4. The method of claim 1, wherein the low viscosity resin comprises at least one of a synthetic pitch resin, a petroleum pitch resin, furfuryl alcohol, resol resin, and epoxy.

5. The method of claim 1, wherein heat treating the densified preform comprises heat treating the densified preform at a temperature between approximately 1100 degrees centigrade and 2750 degrees centigrade for at least two days.

6. The method of claim 1, wherein the densified preform exhibits a density of approximately 1.8 grams per cubic centimeter following densification via at least one of resin transfer molding (RTM), vacuum pitch infiltration and chemical vapor infiltration/chemical vapor deposition (CVI/CVD) but prior to the heat treatment of the densified preform.

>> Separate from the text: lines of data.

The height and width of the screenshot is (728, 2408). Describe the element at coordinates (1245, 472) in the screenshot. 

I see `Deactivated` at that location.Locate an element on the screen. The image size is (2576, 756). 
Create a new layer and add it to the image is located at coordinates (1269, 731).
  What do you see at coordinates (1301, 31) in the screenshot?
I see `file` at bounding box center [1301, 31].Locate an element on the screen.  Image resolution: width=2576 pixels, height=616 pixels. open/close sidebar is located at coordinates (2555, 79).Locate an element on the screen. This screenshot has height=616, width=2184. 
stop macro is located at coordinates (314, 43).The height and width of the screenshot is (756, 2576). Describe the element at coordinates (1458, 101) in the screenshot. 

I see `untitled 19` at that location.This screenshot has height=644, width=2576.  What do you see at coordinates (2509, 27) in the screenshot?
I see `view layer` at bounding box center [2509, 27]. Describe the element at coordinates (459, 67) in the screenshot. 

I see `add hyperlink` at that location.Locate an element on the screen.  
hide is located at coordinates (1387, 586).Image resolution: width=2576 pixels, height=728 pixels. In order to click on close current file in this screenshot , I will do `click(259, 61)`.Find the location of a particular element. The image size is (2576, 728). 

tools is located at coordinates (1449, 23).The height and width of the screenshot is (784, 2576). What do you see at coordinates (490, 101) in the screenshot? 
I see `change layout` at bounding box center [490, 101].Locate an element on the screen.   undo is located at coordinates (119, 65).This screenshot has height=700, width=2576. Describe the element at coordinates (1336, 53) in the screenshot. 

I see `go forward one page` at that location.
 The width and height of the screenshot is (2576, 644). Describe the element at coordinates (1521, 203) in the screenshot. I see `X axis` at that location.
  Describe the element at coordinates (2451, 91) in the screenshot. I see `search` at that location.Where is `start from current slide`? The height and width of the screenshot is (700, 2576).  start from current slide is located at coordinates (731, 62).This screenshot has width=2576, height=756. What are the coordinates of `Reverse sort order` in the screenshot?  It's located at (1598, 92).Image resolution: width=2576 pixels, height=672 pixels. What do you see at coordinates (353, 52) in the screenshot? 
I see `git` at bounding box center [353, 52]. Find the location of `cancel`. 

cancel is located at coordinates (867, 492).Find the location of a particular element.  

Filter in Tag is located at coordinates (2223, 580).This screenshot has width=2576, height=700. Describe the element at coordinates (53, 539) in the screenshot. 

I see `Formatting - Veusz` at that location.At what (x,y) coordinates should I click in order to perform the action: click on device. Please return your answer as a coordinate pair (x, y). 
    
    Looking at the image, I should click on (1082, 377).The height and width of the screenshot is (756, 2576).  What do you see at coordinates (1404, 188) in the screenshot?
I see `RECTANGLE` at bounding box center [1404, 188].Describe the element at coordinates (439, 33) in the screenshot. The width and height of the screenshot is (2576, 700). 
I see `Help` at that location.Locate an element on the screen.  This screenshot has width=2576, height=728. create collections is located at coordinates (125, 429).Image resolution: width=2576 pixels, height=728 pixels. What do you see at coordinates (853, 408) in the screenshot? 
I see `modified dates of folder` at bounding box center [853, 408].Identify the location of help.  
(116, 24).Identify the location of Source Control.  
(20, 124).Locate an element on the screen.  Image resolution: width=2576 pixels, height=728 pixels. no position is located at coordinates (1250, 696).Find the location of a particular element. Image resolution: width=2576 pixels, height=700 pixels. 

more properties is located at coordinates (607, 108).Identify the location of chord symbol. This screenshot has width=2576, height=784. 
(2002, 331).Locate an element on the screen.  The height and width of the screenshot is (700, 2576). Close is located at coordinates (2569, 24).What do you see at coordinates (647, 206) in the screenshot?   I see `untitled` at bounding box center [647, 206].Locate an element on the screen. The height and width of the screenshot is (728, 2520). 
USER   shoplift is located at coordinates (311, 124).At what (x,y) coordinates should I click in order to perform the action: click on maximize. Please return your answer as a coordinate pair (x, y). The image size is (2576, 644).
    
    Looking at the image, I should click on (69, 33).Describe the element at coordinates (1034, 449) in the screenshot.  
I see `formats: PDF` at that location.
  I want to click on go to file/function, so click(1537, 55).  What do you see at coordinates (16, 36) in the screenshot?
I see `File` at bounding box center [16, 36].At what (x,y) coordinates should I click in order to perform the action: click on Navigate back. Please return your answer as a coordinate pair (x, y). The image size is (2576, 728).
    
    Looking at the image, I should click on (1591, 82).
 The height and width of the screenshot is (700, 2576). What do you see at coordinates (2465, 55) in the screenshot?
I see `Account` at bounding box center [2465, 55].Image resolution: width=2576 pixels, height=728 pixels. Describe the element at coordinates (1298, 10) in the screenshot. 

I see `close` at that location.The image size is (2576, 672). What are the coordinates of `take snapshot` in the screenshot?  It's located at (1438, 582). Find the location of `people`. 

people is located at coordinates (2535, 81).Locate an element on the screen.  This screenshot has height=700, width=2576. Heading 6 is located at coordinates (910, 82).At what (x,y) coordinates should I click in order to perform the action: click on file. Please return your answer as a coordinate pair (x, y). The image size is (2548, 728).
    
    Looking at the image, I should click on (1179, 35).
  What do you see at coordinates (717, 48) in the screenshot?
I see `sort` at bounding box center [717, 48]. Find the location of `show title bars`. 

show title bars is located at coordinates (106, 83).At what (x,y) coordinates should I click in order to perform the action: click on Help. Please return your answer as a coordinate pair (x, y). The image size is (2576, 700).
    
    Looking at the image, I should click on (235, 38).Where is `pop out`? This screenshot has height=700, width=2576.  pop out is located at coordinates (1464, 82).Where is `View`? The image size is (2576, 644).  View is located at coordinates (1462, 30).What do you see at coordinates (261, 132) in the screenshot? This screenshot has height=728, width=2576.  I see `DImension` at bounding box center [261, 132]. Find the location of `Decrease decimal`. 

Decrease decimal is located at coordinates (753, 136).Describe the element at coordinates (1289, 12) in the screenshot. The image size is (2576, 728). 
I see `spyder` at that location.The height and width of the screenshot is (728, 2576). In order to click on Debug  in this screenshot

7. The method of claim 1, wherein the densified preform exhibits a density greater than approximately 1.8 grams per cubic centimeter after infiltration of the open pores with the low viscosity resin.

8. The method of claim 1, wherein the densified preform exhibits a density greater than approximately 1.85 grams per cubic centimeter after infiltration of the open pores with the low viscosity resin.

9. The method of claim 1, further comprising, following the infiltration of the internal pores of the densified preform with the low viscosity resin, machining the densified preform to define a shape of a brake disc.

10. The method of claim 1, wherein heat treating the densified preform to open internal pores of the densified preform comprises heat treating the densified preform to open the internal pores to define a porosity of less than approximately 10 microns.

11. The method of claim 1, wherein heat treating the densified preform to open internal pores of the densified preform comprises heat treating the densified preform to open the internal pores to define a porosity of 1 micron and about 15 microns.

12. The method of claim 1, wherein infiltrating the internal pores of the densified preform with low viscosity resin comprises infiltrating the internal pores of the densified preform with low viscosity resin via at least one of RTM and VPI.

13. A carbon-carbon composite material comprising internal pores filled with a low viscosity resin, wherein the internal pores define a porosity of less than approximately 10 microns, and wherein the low viscosity resin exhibits a viscosity less than approximately 1500 centipoise at room temperature.

14. The carbon-carbon composite material of claim 13, wherein the internal pores define a porosity of less than approximately 1 micron.

15. The carbon-carbon composite material of claim 13, wherein the low viscosity resin comprises at least one of a synthetic pitch resin, a petroleum pitch resin, furfuryl alcohol, resol resin, and epoxy.

16. The carbon-carbon composite material of claim 13, wherein the densified preform exhibits a density greater than approximately 1.85 grams per cubic centimeter after infiltration of the open pores with the low viscosity resin.

17. The carbon-carbon composite material of claim 13, wherein the material defines a shape of an airplane brake pad or brake rotor.

18. The carbon-carbon composite material of claim 13, wherein the low viscosity resin exhibits a viscosity between approximately 250 centipoise and approximately 1000 centipoise at room temperature.